-- Task directions --
Your answer must be every line of the data that holds the string "computer".

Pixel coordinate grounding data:
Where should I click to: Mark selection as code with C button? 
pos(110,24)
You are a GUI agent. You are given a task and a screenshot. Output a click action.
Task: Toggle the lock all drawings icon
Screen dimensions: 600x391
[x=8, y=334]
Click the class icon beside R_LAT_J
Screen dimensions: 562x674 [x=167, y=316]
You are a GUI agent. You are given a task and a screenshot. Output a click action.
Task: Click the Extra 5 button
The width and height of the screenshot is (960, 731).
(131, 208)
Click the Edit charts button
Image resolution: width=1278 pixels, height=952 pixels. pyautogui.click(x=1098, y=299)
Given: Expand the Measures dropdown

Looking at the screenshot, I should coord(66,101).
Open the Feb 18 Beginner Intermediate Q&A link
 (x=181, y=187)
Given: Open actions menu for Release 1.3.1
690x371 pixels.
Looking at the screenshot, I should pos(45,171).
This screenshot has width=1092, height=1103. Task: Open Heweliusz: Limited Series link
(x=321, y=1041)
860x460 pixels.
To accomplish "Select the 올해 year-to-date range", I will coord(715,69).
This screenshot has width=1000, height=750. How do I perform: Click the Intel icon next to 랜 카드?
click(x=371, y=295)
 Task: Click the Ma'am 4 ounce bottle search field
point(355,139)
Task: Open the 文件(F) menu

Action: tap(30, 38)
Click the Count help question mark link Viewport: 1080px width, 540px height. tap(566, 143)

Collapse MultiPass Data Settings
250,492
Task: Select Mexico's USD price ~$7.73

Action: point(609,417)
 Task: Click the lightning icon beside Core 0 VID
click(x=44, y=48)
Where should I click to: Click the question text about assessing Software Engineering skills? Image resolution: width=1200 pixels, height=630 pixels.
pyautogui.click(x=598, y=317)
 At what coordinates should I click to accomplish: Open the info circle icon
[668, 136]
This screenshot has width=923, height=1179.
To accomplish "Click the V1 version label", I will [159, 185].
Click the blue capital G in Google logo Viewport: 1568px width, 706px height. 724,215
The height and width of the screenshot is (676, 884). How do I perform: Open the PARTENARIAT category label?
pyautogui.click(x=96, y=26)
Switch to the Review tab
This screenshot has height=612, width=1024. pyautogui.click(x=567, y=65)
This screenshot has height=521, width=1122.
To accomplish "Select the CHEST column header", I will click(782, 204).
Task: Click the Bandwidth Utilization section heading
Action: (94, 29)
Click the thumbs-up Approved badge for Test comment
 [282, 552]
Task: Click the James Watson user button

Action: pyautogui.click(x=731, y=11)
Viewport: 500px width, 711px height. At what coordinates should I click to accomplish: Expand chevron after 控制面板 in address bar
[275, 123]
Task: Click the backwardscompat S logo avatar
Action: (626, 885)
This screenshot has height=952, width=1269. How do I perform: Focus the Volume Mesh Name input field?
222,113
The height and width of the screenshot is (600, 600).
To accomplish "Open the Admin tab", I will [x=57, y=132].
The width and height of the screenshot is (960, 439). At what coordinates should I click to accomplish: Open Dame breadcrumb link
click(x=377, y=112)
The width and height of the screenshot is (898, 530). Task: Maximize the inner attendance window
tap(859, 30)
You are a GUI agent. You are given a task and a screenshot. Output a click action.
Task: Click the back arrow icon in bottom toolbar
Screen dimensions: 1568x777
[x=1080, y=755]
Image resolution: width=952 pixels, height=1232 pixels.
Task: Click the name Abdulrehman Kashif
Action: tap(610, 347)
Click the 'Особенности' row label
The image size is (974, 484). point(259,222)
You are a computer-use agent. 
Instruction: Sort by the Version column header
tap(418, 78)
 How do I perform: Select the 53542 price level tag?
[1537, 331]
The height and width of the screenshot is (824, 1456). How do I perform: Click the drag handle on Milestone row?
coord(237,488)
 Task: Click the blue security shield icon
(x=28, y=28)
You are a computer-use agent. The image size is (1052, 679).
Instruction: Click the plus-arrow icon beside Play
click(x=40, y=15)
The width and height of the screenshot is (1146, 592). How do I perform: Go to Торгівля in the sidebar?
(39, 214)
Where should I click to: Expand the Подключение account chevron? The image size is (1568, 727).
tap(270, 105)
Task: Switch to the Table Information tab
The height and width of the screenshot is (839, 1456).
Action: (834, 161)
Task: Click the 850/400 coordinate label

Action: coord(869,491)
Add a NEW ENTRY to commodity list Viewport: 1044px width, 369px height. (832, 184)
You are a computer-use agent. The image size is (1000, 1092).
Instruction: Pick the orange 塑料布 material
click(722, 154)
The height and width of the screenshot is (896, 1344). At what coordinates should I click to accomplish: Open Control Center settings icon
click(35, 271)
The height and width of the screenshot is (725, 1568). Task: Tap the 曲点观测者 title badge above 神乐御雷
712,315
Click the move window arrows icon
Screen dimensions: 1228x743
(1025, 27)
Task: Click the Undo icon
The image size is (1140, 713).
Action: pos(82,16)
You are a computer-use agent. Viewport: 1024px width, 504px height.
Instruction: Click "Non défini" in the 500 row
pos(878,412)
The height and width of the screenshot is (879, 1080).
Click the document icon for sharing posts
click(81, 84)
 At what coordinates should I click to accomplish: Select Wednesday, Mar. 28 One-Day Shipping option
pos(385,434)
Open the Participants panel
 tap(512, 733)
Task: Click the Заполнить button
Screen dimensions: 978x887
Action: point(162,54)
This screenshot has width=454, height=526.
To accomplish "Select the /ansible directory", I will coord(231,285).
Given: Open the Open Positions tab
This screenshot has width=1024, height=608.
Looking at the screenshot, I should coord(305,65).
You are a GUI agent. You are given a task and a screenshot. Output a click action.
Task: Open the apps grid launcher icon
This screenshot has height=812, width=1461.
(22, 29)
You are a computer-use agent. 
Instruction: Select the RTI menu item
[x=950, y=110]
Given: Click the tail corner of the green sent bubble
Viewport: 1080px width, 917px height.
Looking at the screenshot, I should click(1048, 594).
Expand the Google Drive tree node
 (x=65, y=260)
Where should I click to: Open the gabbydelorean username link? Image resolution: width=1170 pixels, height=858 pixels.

-- Answer --
You are a computer-use agent. 
You are a computer-use agent. The image size is (1052, 679).
You are a computer-use agent. The image size is (1000, 1092).
You are a computer-use agent. Viewport: 1024px width, 504px height.
You are a computer-use agent. 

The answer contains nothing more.